• _Données de la tâche_:

□ □ □ □ □ □ □

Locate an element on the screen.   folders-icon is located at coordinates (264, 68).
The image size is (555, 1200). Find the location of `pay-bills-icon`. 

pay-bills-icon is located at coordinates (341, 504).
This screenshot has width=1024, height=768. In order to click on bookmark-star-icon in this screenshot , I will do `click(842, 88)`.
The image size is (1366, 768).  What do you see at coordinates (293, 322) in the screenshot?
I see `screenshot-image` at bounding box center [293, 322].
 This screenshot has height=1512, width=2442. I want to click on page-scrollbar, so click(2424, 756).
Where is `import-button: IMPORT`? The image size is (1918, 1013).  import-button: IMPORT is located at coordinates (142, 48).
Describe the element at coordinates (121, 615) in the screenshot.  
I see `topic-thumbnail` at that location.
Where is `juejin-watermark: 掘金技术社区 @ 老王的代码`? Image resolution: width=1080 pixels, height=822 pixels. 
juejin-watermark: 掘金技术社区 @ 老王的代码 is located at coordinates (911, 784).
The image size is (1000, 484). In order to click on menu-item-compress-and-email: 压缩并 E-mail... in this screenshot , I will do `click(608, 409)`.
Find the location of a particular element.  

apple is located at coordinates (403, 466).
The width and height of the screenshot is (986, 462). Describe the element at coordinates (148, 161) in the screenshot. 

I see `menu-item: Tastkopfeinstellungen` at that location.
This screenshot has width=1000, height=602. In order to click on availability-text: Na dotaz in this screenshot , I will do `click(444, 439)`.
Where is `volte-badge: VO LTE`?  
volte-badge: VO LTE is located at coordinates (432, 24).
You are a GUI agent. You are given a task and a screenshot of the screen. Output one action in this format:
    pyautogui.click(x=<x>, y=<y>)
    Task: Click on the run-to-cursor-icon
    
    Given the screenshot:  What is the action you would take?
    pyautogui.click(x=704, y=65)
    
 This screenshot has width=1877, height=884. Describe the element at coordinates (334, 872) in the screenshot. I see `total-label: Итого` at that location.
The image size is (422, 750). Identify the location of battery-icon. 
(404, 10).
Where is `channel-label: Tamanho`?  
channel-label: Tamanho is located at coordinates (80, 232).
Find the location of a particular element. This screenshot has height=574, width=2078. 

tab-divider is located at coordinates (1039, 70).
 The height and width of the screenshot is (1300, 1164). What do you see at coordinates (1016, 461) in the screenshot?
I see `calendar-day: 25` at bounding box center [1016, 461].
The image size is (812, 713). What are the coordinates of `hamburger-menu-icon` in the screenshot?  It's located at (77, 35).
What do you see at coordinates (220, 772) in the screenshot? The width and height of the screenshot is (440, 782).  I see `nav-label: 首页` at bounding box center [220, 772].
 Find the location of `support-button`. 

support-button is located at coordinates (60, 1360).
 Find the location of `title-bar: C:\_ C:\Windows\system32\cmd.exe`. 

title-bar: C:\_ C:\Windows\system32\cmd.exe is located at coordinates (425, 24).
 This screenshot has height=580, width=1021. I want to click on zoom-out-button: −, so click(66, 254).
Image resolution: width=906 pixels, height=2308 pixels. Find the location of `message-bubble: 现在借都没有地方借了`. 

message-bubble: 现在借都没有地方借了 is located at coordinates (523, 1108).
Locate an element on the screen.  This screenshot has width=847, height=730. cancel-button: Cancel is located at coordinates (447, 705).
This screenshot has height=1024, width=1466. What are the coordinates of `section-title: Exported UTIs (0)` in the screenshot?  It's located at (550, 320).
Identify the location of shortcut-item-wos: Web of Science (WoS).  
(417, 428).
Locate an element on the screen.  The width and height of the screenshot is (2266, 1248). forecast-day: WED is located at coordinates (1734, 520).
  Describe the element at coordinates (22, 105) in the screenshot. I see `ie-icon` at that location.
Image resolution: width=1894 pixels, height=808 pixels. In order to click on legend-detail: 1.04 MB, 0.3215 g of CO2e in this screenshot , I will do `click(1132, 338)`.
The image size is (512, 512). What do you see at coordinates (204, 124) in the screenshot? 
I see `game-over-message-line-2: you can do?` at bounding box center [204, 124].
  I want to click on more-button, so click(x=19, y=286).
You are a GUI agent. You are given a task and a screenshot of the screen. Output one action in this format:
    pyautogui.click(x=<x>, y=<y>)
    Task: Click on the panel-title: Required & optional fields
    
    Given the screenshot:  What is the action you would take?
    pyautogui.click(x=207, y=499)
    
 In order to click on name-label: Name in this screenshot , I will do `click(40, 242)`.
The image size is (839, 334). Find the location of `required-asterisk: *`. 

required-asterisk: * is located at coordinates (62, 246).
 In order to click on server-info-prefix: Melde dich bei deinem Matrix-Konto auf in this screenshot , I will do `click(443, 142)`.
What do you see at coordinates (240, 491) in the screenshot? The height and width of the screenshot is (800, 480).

□ □ □ □ □ □ □

• _Tâche à réaliser_:
Reproduisez toutes les lignes ci-dessus à l'identique, sans en omettre ni en modifier aucune.

• _Votre réponse_:
Locate an element on the screen.   folders-icon is located at coordinates (264, 68).
The image size is (555, 1200). Find the location of `pay-bills-icon`. 

pay-bills-icon is located at coordinates (341, 504).
This screenshot has width=1024, height=768. In order to click on bookmark-star-icon in this screenshot , I will do `click(842, 88)`.
The image size is (1366, 768).  What do you see at coordinates (293, 322) in the screenshot?
I see `screenshot-image` at bounding box center [293, 322].
 This screenshot has height=1512, width=2442. I want to click on page-scrollbar, so click(2424, 756).
Where is `import-button: IMPORT`? The image size is (1918, 1013).  import-button: IMPORT is located at coordinates (142, 48).
Describe the element at coordinates (121, 615) in the screenshot.  
I see `topic-thumbnail` at that location.
Where is `juejin-watermark: 掘金技术社区 @ 老王的代码`? Image resolution: width=1080 pixels, height=822 pixels. 
juejin-watermark: 掘金技术社区 @ 老王的代码 is located at coordinates (911, 784).
The image size is (1000, 484). In order to click on menu-item-compress-and-email: 压缩并 E-mail... in this screenshot , I will do `click(608, 409)`.
Find the location of a particular element.  

apple is located at coordinates (403, 466).
The width and height of the screenshot is (986, 462). Describe the element at coordinates (148, 161) in the screenshot. 

I see `menu-item: Tastkopfeinstellungen` at that location.
This screenshot has width=1000, height=602. In order to click on availability-text: Na dotaz in this screenshot , I will do `click(444, 439)`.
Where is `volte-badge: VO LTE`?  
volte-badge: VO LTE is located at coordinates (432, 24).
You are a GUI agent. You are given a task and a screenshot of the screen. Output one action in this format:
    pyautogui.click(x=<x>, y=<y>)
    Task: Click on the run-to-cursor-icon
    
    Given the screenshot:  What is the action you would take?
    pyautogui.click(x=704, y=65)
    
 This screenshot has width=1877, height=884. Describe the element at coordinates (334, 872) in the screenshot. I see `total-label: Итого` at that location.
The image size is (422, 750). Identify the location of battery-icon. 
(404, 10).
Where is `channel-label: Tamanho`?  
channel-label: Tamanho is located at coordinates (80, 232).
Find the location of a particular element. This screenshot has height=574, width=2078. 

tab-divider is located at coordinates (1039, 70).
 The height and width of the screenshot is (1300, 1164). What do you see at coordinates (1016, 461) in the screenshot?
I see `calendar-day: 25` at bounding box center [1016, 461].
The image size is (812, 713). What are the coordinates of `hamburger-menu-icon` in the screenshot?  It's located at (77, 35).
What do you see at coordinates (220, 772) in the screenshot? The width and height of the screenshot is (440, 782).  I see `nav-label: 首页` at bounding box center [220, 772].
 Find the location of `support-button`. 

support-button is located at coordinates (60, 1360).
 Find the location of `title-bar: C:\_ C:\Windows\system32\cmd.exe`. 

title-bar: C:\_ C:\Windows\system32\cmd.exe is located at coordinates (425, 24).
 This screenshot has height=580, width=1021. I want to click on zoom-out-button: −, so click(66, 254).
Image resolution: width=906 pixels, height=2308 pixels. Find the location of `message-bubble: 现在借都没有地方借了`. 

message-bubble: 现在借都没有地方借了 is located at coordinates (523, 1108).
Locate an element on the screen.  This screenshot has width=847, height=730. cancel-button: Cancel is located at coordinates (447, 705).
This screenshot has height=1024, width=1466. What are the coordinates of `section-title: Exported UTIs (0)` in the screenshot?  It's located at (550, 320).
Identify the location of shortcut-item-wos: Web of Science (WoS).  
(417, 428).
Locate an element on the screen.  The width and height of the screenshot is (2266, 1248). forecast-day: WED is located at coordinates (1734, 520).
  Describe the element at coordinates (22, 105) in the screenshot. I see `ie-icon` at that location.
Image resolution: width=1894 pixels, height=808 pixels. In order to click on legend-detail: 1.04 MB, 0.3215 g of CO2e in this screenshot , I will do `click(1132, 338)`.
The image size is (512, 512). What do you see at coordinates (204, 124) in the screenshot? 
I see `game-over-message-line-2: you can do?` at bounding box center [204, 124].
  I want to click on more-button, so click(x=19, y=286).
You are a GUI agent. You are given a task and a screenshot of the screen. Output one action in this format:
    pyautogui.click(x=<x>, y=<y>)
    Task: Click on the panel-title: Required & optional fields
    
    Given the screenshot:  What is the action you would take?
    pyautogui.click(x=207, y=499)
    
 In order to click on name-label: Name in this screenshot , I will do `click(40, 242)`.
The image size is (839, 334). Find the location of `required-asterisk: *`. 

required-asterisk: * is located at coordinates (62, 246).
 In order to click on server-info-prefix: Melde dich bei deinem Matrix-Konto auf in this screenshot , I will do `click(443, 142)`.
What do you see at coordinates (240, 491) in the screenshot? The height and width of the screenshot is (800, 480).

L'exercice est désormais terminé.